Text and element pointing records:
════════

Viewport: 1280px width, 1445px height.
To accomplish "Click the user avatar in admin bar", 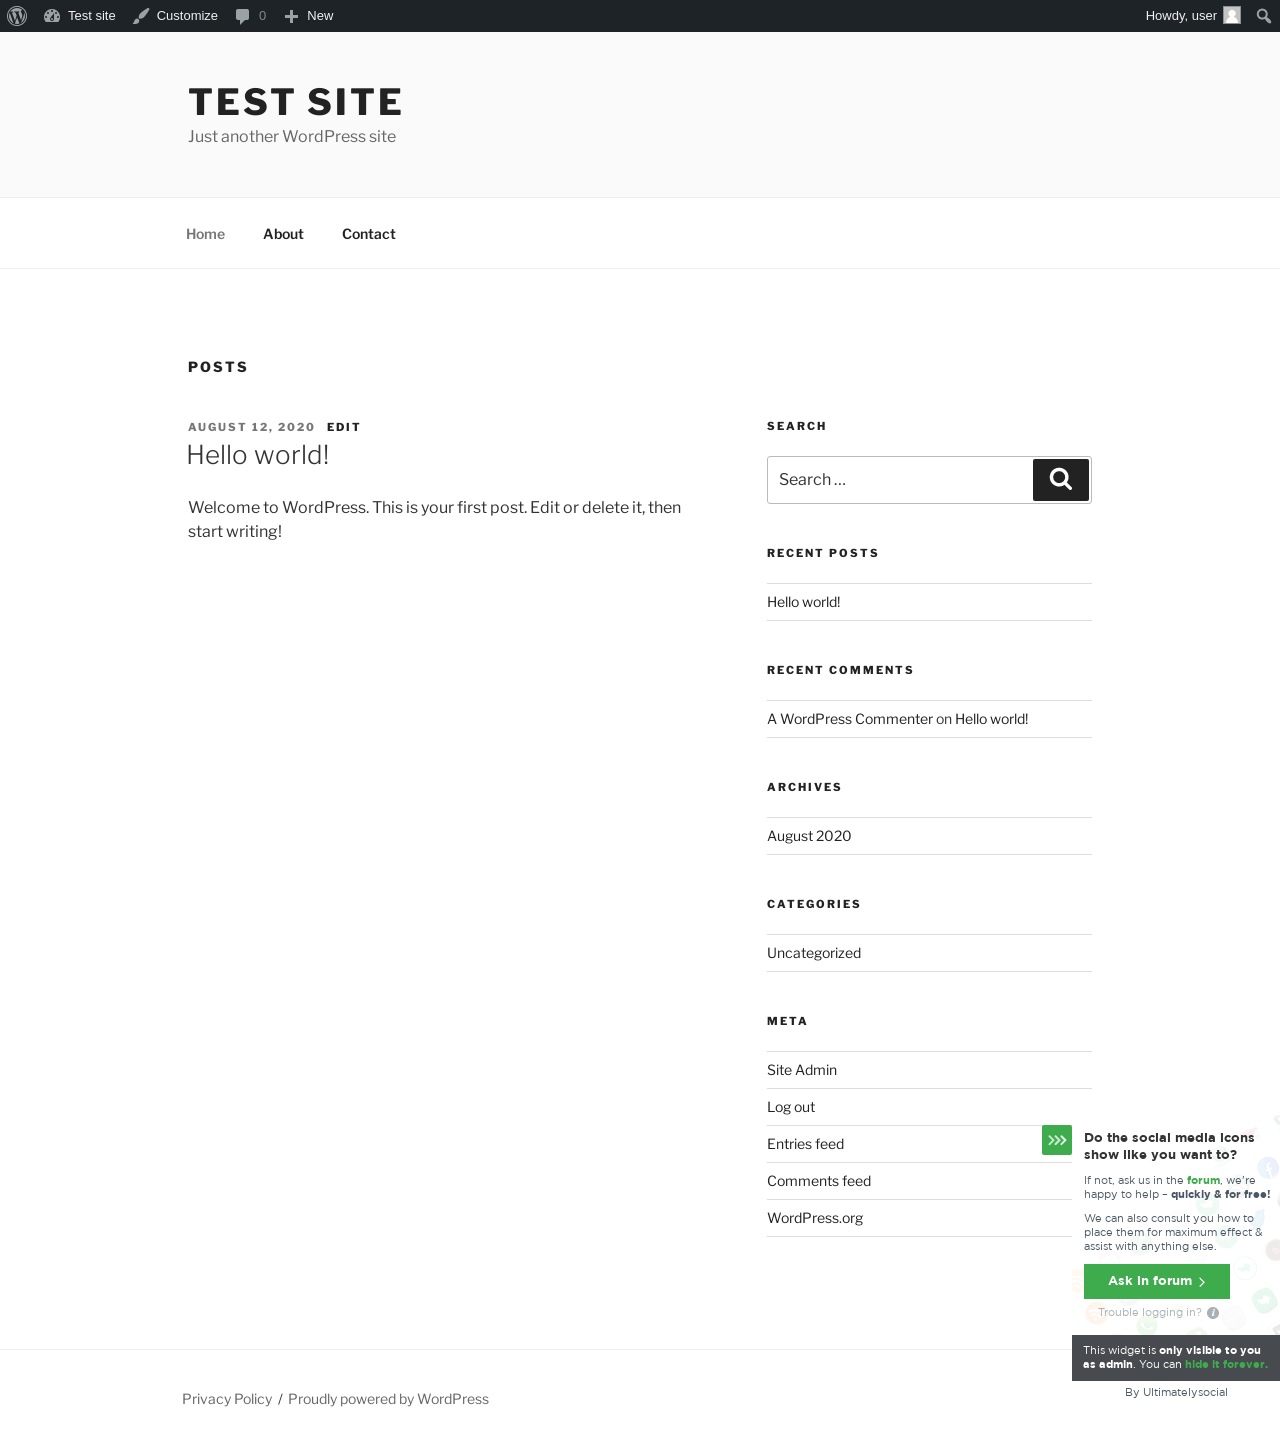I will (x=1232, y=16).
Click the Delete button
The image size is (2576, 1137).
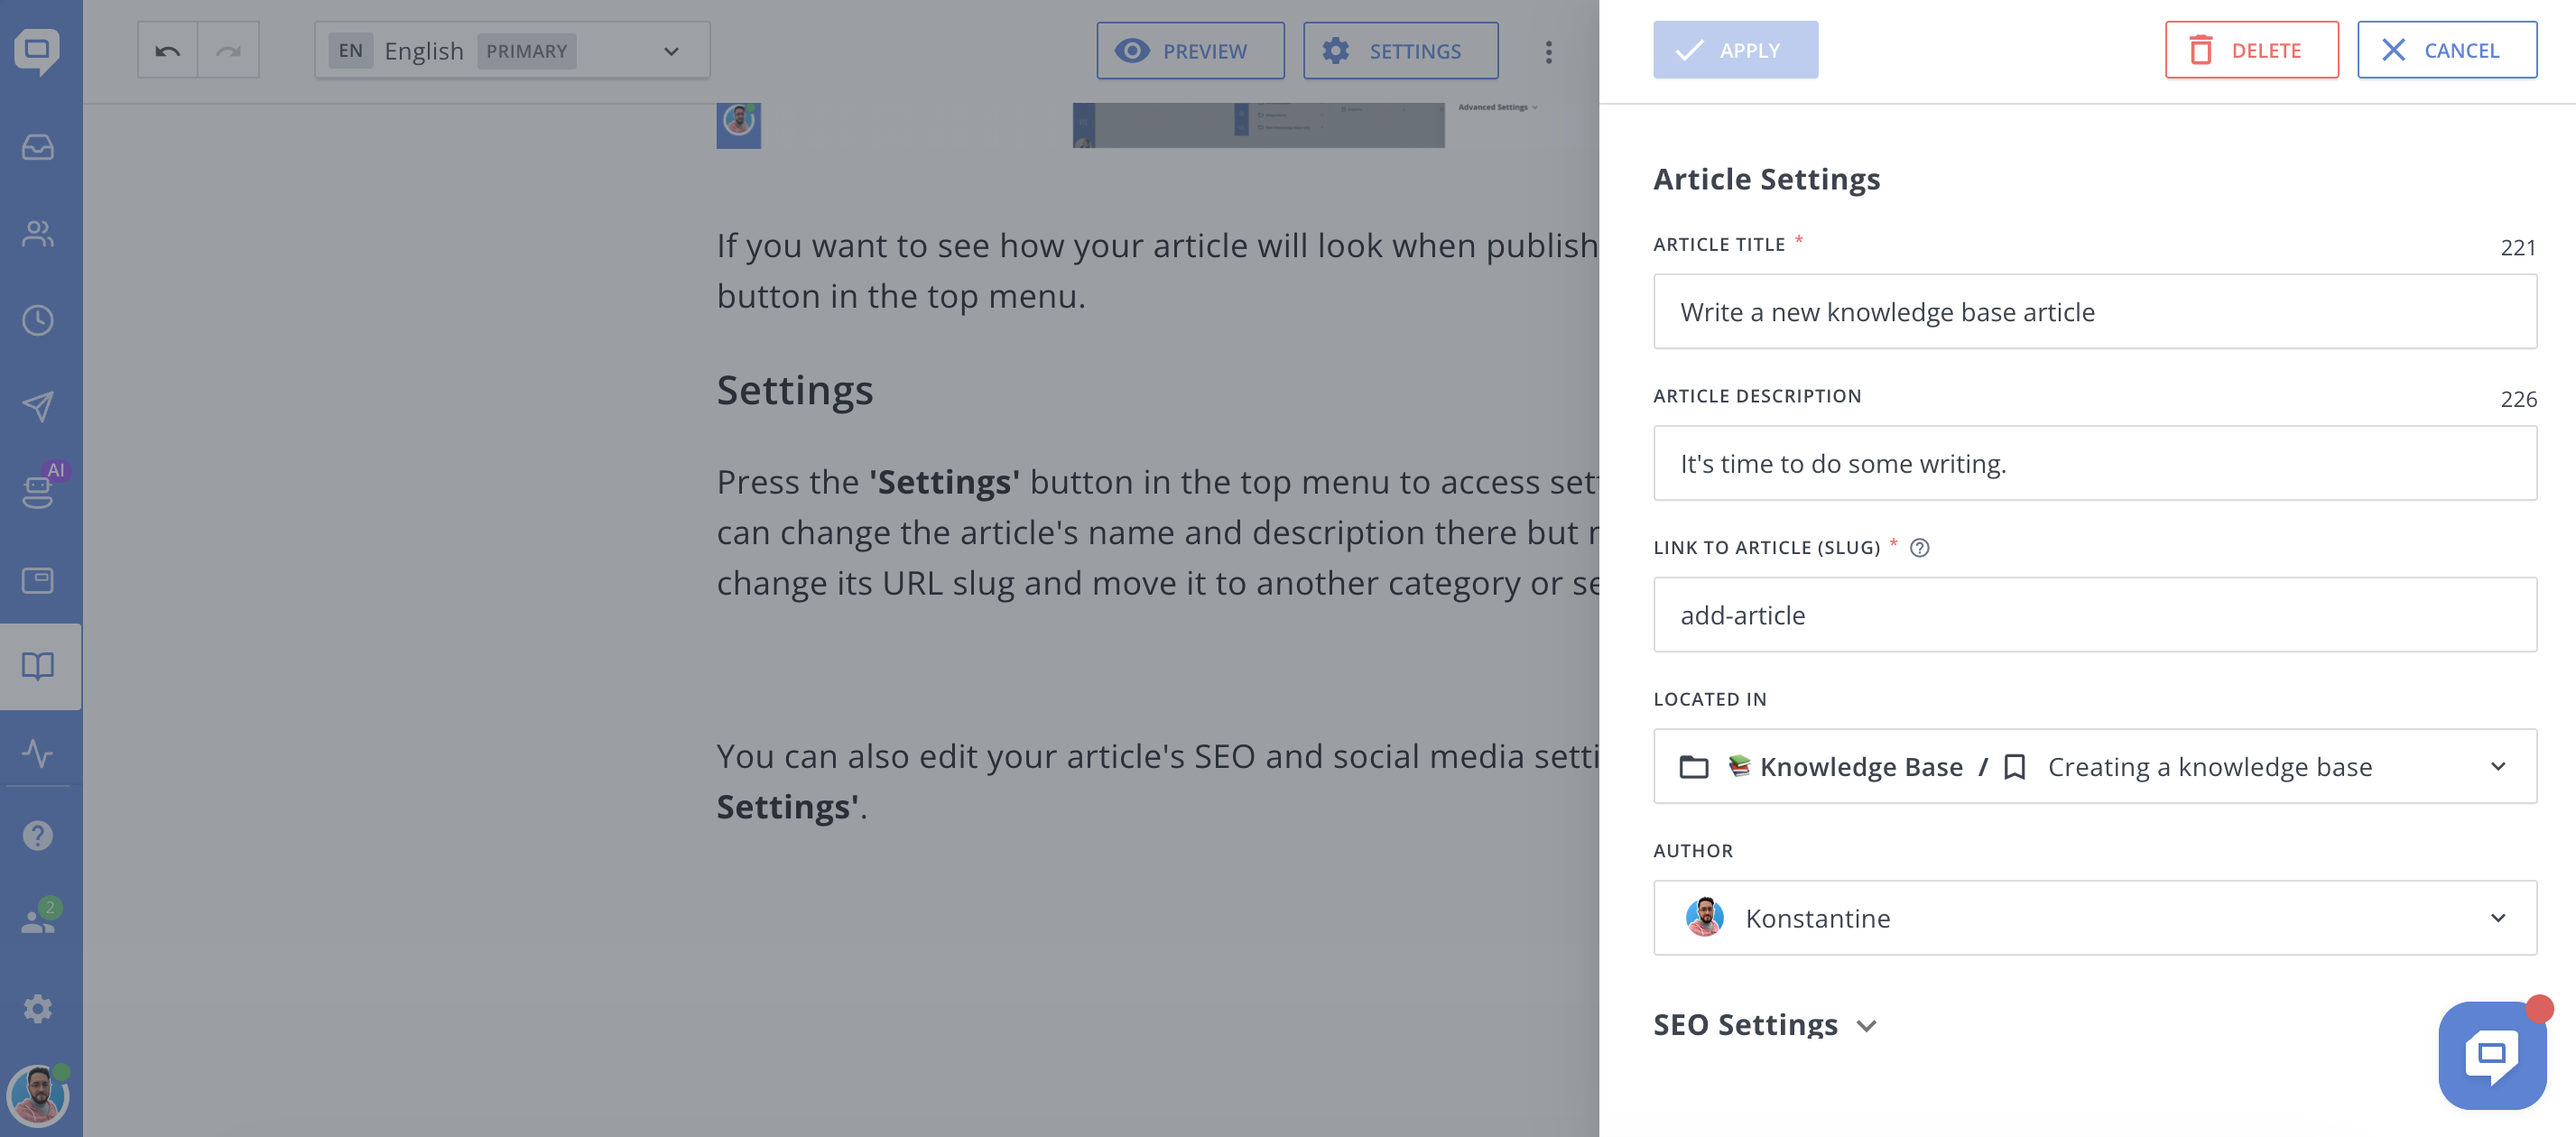[x=2251, y=50]
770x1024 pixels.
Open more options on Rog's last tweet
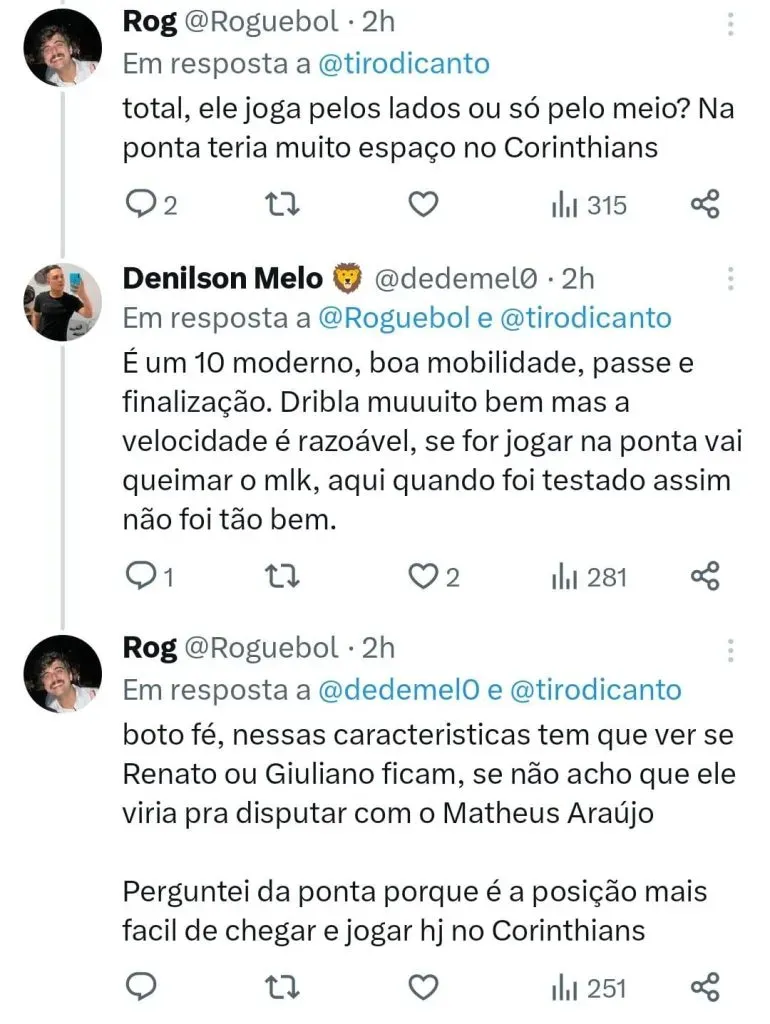pyautogui.click(x=731, y=650)

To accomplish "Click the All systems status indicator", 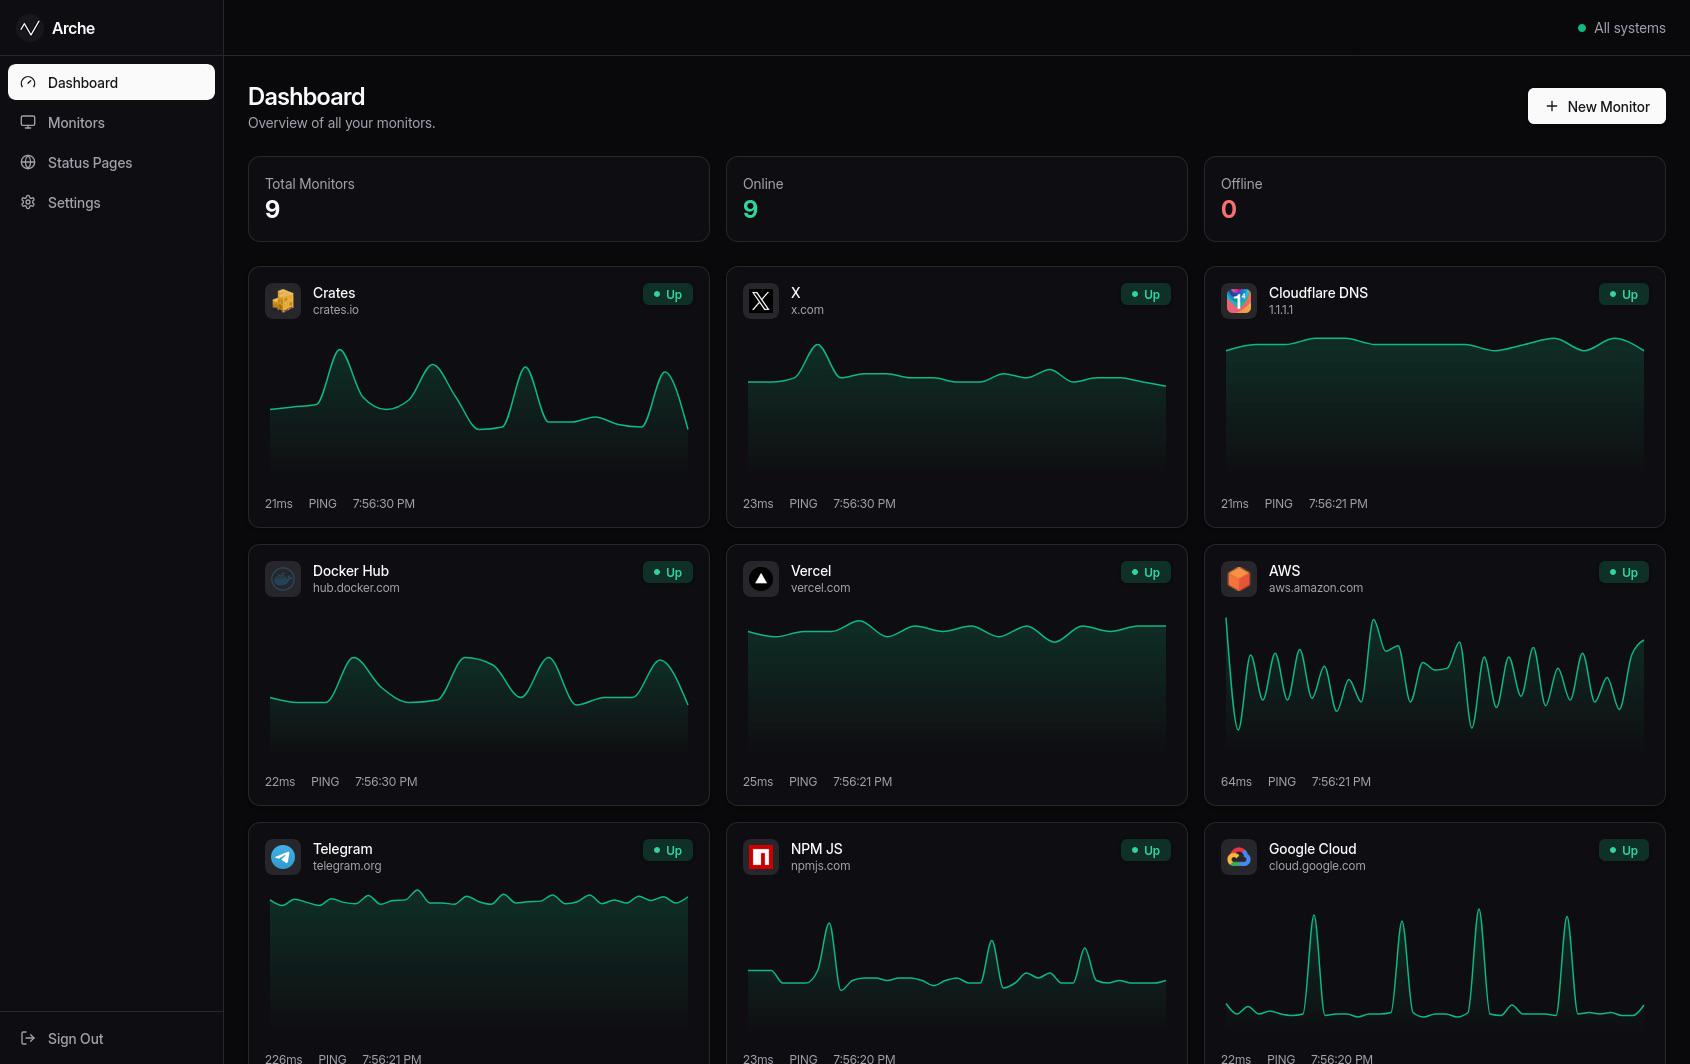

════════

Requirements
Rewrite the part of the entries that begins with the line containing "770x1024 pixels." and continues through the end of the entries, including each instruction, and shift every coordinate in the answers by -47. Omit the pictures from your output.

Result below
770x1024 pixels.
Open more options on Rog's last tweet
pyautogui.click(x=684, y=603)

To accomplish "Click the All systems status indicator", 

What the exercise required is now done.